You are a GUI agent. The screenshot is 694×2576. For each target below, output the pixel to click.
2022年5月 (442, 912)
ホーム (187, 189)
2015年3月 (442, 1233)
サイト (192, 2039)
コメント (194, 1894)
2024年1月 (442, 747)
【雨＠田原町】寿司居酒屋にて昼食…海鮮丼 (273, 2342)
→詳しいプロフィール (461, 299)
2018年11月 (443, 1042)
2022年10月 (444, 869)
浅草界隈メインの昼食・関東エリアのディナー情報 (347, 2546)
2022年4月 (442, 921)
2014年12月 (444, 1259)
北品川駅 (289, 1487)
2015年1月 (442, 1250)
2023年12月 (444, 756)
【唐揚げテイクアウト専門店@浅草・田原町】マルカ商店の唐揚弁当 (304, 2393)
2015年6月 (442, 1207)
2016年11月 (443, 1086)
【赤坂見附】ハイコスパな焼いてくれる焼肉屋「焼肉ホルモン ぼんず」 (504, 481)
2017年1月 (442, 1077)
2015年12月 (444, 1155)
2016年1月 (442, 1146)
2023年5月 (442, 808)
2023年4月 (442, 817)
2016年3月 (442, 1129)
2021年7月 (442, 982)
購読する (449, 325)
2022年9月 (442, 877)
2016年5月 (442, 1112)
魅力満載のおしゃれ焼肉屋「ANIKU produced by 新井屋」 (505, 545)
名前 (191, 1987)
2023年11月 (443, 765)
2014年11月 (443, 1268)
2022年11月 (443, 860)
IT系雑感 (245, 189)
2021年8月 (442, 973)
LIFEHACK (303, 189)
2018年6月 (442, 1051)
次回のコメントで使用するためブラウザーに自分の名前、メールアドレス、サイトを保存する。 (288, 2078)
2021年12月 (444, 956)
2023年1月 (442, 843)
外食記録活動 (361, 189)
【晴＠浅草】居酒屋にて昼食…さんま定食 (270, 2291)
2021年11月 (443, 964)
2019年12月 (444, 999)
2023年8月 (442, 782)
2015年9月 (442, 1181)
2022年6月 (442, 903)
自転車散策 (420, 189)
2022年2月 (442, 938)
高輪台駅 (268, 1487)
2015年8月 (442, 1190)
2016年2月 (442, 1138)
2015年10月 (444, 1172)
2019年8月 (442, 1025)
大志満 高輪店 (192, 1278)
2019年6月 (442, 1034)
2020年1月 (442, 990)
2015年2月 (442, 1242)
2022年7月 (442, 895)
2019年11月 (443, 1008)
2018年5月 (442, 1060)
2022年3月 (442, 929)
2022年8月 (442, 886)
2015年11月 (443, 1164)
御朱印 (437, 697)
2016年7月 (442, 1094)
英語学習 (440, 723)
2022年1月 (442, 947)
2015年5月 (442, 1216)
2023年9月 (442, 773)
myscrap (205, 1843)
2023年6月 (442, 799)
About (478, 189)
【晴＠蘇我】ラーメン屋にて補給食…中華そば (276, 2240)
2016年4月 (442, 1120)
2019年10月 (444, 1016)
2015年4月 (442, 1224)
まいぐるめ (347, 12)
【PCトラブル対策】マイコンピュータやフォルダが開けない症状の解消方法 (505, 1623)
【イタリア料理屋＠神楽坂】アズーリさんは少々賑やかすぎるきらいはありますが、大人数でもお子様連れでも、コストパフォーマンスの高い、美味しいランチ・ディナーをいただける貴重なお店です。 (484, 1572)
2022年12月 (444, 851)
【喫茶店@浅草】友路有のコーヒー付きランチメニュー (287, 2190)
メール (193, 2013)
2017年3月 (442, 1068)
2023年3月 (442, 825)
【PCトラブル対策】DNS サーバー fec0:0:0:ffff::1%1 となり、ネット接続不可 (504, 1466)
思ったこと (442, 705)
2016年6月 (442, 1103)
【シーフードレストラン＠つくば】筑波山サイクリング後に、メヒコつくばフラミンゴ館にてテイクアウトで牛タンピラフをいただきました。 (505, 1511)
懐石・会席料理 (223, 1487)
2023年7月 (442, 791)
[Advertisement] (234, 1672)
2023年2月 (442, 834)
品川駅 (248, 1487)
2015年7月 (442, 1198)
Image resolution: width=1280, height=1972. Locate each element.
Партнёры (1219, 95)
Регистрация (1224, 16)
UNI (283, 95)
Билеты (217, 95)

______

_PROBLEM DESCRIPTION_
Produce only the lines from the line containing "LIFEHACK (303, 189)" through the line containing "2016年6月 (442, 1103)", inclusive of both, exactly as they stand in the entries above.

_ANSWER AREA_
LIFEHACK (303, 189)
2018年6月 (442, 1051)
次回のコメントで使用するためブラウザーに自分の名前、メールアドレス、サイトを保存する。 (288, 2078)
2021年12月 (444, 956)
2023年1月 (442, 843)
外食記録活動 (361, 189)
【晴＠浅草】居酒屋にて昼食…さんま定食 (270, 2291)
2021年11月 (443, 964)
2019年12月 (444, 999)
2023年8月 (442, 782)
2015年9月 (442, 1181)
2022年6月 (442, 903)
自転車散策 (420, 189)
2022年2月 (442, 938)
高輪台駅 (268, 1487)
2015年8月 (442, 1190)
2016年2月 (442, 1138)
2015年10月 (444, 1172)
2019年8月 (442, 1025)
大志満 高輪店 (192, 1278)
2019年6月 (442, 1034)
2020年1月 (442, 990)
2015年2月 (442, 1242)
2022年7月 (442, 895)
2019年11月 (443, 1008)
2018年5月 (442, 1060)
2022年3月 (442, 929)
2022年8月 (442, 886)
2015年11月 (443, 1164)
御朱印 (437, 697)
2016年7月 (442, 1094)
英語学習 (440, 723)
2022年1月 (442, 947)
2015年5月 (442, 1216)
2023年9月 (442, 773)
myscrap (205, 1843)
2023年6月 (442, 799)
About (478, 189)
【晴＠蘇我】ラーメン屋にて補給食…中華そば (276, 2240)
2016年4月 (442, 1120)
2019年10月 (444, 1016)
2015年4月 (442, 1224)
まいぐるめ (347, 12)
【PCトラブル対策】マイコンピュータやフォルダが開けない症状の解消方法 (505, 1623)
【イタリア料理屋＠神楽坂】アズーリさんは少々賑やかすぎるきらいはありますが、大人数でもお子様連れでも、コストパフォーマンスの高い、美味しいランチ・ディナーをいただける貴重なお店です。 (484, 1572)
2022年12月 (444, 851)
【喫茶店@浅草】友路有のコーヒー付きランチメニュー (287, 2190)
メール (193, 2013)
2017年3月 (442, 1068)
2023年3月 (442, 825)
【PCトラブル対策】DNS サーバー fec0:0:0:ffff::1%1 となり、ネット接続不可 (504, 1466)
思ったこと (442, 705)
2016年6月 (442, 1103)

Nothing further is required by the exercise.